Hacia la izquierda se abría un valle amplio. Las montañas se habían desplazado y sobre sus cimas las nubes las acariciaban con celo. En el llano, un pequeño espejismo, los árboles se ofrecían rechonchos, de hojas fogosas por el verdor, jugosos, de copas redondeadas y orgullosas. Un río se deslizaba paralelo a la carretera antes de desembocar en el Jónico. Tres cuartas partes de los ríos del país desembocaban en el Adriático.

Los rostros de mis compañeros de viaje denotaban cansancio, odio a las curvas que eran omnipresentes e insufribles. Yo pagaba el tributo de observar todas y cada una de las montañas y colinas que iban a parar al mar con dolor de cuello.



La isla de Corfú (Kerkiras, para los griegos) cerraba el horizonte. Aquella línea difusa de kilómetros atrás ahora era una montaña con sombrero de nubes de lluvia que iba descendiendo hacia la derecha. Entre Albania y Corfú, las bateas que producían unos estupendos mejillones. Era zona también de doradas y otros pescados de los que dimos buena cuenta en la comida. El mar parecía encajonado.

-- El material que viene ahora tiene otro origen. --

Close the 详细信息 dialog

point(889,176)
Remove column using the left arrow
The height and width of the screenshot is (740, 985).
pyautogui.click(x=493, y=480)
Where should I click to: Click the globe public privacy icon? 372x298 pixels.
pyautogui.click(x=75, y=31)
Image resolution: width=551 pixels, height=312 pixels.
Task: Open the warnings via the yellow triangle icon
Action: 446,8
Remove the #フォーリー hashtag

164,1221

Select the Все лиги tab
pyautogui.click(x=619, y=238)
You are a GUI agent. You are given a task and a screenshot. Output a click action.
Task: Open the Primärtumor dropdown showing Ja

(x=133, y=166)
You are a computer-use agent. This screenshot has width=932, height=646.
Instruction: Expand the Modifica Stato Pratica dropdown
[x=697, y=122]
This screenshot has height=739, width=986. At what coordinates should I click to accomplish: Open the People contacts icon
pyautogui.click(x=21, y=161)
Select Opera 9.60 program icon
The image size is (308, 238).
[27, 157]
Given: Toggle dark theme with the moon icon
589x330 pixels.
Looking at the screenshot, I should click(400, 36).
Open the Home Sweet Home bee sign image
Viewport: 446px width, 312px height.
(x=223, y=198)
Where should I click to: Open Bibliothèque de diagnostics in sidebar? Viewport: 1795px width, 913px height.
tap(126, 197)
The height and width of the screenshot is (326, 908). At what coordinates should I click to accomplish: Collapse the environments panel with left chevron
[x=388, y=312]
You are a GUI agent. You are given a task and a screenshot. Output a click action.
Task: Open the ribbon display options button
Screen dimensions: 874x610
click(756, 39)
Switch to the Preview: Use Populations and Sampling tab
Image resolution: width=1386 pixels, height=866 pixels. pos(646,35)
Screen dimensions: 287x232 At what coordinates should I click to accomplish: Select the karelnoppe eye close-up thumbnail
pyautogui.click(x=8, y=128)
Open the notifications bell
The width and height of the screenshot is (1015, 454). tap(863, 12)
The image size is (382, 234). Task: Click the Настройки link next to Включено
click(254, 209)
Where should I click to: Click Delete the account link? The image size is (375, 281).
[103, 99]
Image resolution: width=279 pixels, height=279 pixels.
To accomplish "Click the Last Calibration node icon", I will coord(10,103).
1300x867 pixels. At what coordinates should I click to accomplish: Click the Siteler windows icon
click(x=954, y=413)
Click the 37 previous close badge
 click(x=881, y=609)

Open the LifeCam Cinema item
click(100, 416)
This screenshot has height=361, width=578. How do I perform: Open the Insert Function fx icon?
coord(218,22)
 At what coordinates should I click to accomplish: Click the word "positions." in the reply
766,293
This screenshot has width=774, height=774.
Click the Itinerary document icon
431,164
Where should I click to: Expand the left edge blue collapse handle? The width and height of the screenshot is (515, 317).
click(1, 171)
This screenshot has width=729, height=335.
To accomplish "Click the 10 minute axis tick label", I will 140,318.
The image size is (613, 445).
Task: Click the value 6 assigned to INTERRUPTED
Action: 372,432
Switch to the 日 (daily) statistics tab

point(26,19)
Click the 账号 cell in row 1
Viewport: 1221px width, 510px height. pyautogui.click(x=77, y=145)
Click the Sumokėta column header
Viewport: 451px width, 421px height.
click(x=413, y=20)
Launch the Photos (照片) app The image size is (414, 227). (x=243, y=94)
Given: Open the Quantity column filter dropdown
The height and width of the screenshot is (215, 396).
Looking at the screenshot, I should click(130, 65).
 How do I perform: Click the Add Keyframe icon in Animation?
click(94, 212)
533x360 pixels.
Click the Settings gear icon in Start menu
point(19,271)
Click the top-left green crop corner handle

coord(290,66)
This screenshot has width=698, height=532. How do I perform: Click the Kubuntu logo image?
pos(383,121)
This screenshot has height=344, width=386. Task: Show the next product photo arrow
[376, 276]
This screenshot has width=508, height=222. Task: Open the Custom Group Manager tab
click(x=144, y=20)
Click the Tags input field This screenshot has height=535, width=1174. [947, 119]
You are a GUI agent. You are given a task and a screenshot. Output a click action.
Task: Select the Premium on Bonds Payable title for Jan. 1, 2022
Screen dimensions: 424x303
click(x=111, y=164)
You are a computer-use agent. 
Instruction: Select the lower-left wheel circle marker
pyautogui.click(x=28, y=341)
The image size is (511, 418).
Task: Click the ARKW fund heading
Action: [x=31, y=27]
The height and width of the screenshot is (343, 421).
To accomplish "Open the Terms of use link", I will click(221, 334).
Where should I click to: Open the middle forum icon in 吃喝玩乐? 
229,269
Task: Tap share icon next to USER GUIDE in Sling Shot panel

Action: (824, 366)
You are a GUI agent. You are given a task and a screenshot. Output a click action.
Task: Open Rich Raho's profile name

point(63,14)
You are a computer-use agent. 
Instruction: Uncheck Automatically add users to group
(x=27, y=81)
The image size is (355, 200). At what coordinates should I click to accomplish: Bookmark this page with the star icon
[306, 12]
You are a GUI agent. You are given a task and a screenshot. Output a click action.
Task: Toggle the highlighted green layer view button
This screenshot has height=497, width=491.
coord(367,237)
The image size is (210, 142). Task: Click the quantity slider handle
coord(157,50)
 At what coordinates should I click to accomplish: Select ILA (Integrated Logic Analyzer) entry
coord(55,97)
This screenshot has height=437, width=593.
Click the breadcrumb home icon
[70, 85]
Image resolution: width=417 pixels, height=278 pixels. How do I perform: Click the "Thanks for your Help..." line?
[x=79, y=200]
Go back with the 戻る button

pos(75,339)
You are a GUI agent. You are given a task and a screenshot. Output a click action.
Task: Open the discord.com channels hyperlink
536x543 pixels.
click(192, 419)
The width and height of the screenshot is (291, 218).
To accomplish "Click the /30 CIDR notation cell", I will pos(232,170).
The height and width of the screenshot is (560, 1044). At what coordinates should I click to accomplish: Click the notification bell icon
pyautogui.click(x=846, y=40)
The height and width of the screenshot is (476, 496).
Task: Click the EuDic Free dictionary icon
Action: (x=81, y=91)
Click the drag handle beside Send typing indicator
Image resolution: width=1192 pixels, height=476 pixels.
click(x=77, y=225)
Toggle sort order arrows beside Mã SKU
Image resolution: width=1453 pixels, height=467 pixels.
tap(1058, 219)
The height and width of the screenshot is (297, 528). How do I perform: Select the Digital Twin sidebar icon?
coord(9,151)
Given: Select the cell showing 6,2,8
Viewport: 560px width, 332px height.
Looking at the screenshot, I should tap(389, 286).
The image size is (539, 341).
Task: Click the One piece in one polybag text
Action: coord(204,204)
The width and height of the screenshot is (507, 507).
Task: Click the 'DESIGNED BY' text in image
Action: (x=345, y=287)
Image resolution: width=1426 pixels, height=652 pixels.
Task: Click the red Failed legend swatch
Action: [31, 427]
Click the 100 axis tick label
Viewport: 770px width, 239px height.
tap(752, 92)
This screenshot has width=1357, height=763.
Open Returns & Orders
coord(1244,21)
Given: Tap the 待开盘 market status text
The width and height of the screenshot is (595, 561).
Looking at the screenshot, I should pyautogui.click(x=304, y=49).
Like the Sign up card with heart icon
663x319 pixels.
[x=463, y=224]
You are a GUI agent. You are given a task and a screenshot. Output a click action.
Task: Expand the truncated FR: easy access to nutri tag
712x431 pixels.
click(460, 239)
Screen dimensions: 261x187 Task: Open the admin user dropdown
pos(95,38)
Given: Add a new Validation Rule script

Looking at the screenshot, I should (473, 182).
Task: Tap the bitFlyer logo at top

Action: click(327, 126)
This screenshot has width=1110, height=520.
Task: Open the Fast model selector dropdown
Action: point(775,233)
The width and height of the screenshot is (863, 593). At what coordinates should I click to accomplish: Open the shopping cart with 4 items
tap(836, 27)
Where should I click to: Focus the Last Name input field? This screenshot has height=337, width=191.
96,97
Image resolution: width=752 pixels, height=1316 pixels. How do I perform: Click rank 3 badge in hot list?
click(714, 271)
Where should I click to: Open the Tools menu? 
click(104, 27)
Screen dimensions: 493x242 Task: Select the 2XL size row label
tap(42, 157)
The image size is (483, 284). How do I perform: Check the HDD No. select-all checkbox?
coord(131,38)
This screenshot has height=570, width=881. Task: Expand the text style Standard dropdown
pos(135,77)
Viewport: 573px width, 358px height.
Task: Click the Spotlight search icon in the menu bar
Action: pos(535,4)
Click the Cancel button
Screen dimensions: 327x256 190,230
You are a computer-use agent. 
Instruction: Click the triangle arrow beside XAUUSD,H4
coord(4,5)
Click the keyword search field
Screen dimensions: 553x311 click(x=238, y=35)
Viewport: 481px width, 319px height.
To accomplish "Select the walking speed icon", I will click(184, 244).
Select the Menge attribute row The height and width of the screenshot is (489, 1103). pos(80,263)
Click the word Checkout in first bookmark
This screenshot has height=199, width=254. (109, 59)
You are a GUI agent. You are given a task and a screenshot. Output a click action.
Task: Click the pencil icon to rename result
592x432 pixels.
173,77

Ksamil se encontraba en una lengua de tierra que cerraba el lago de Butrinto, a nuestra izquierda. Al final de esa lengua, en una península que daba al canal de Vivari, estaba el parque arqueológico de Butrinto, nuestro siguiente destino. Ksamil era una buena base turística con bloques de apartamentos de tres o cuatro alturas, nada excesivos, hoteles, restaurantes y cierto ambiente en verano, ausente en el inicio de la primavera.

Esta era una zona pantanosa, fácilmente inundable, lo que comprobamos muy poco tiempo después. El agua que afloraba en los campos se teñía de gris, espejeaba levemente. Quizá detrás de aquella loma estuviera Grecia. Cuidado con el cambio de hora automática de los móviles ya que en el país vecino regía una hora de diferencia y podía causar algún inconveniente al no darse cuenta de esos cambios.